CONDOR MLP for predicting poker hands
This tutorial explains how to equip a deep neural network with the CONDOR layer and loss function for ordinal regression in the context of predicting poker hands.
0 -- Obtaining and preparing the Poker Hand dataset from the UCI ML repository
First, we are going to download and prepare the UCI Poker Hand dataset from https://archive.ics.uci.edu/ml/datasets/Poker+Hand and save it as CSV files locally.
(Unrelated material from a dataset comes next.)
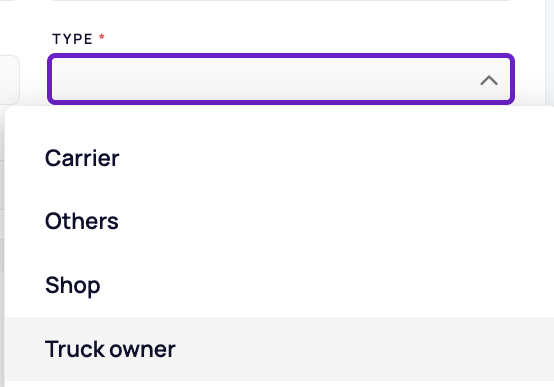Click the partially hidden field left of Type
The image size is (554, 387).
pos(10,80)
This is a general procedure that is not specific to CONDOR.
This dataset has 10 ordinal labels,
0: Nothing in hand; not a recognized poker hand
1: One pair; one pair of equal ranks within five cards
2: Two pairs; two pairs of equal ranks within five cards
3: Three of a kind; three equal ranks within five cards
4: Straight; five cards, sequentially ranked with no gaps
5: Flush; five cards with the same suit
6: Full house; pair + different rank three of a kind
7: Four of a kind; four equal ranks within five cards
8: Straight flush; straight + flush
9: Royal flush; {Ace, King, Queen, Jack, Ten} + flush
where 0 < 1 < 2 ... < 9.
Download training examples and test dataset:
import pandas as pd
train_df = pd.read_csv("https://archive.ics.uci.edu/ml/machine-learning-databases/poker/poker-hand-training-true.data", header=None)
train_features = train_df.loc[:, 0:10]
train_labels = train_df.loc[:, 10]
print('Number of features:', train_features.shape[1])
print('Number of training examples:', train_features.shape[0])
Number of features: 11
Number of training examples: 25010
test_df = pd.read_csv("https://archive.ics.uci.edu/ml/machine-learning-databases/poker/poker-hand-testing.data", header=None)
test_df.head()
test_features = test_df.loc[:, 0:10]
test_labels = test_df.loc[:, 10]
print('Number of test examples:', test_features.shape[0])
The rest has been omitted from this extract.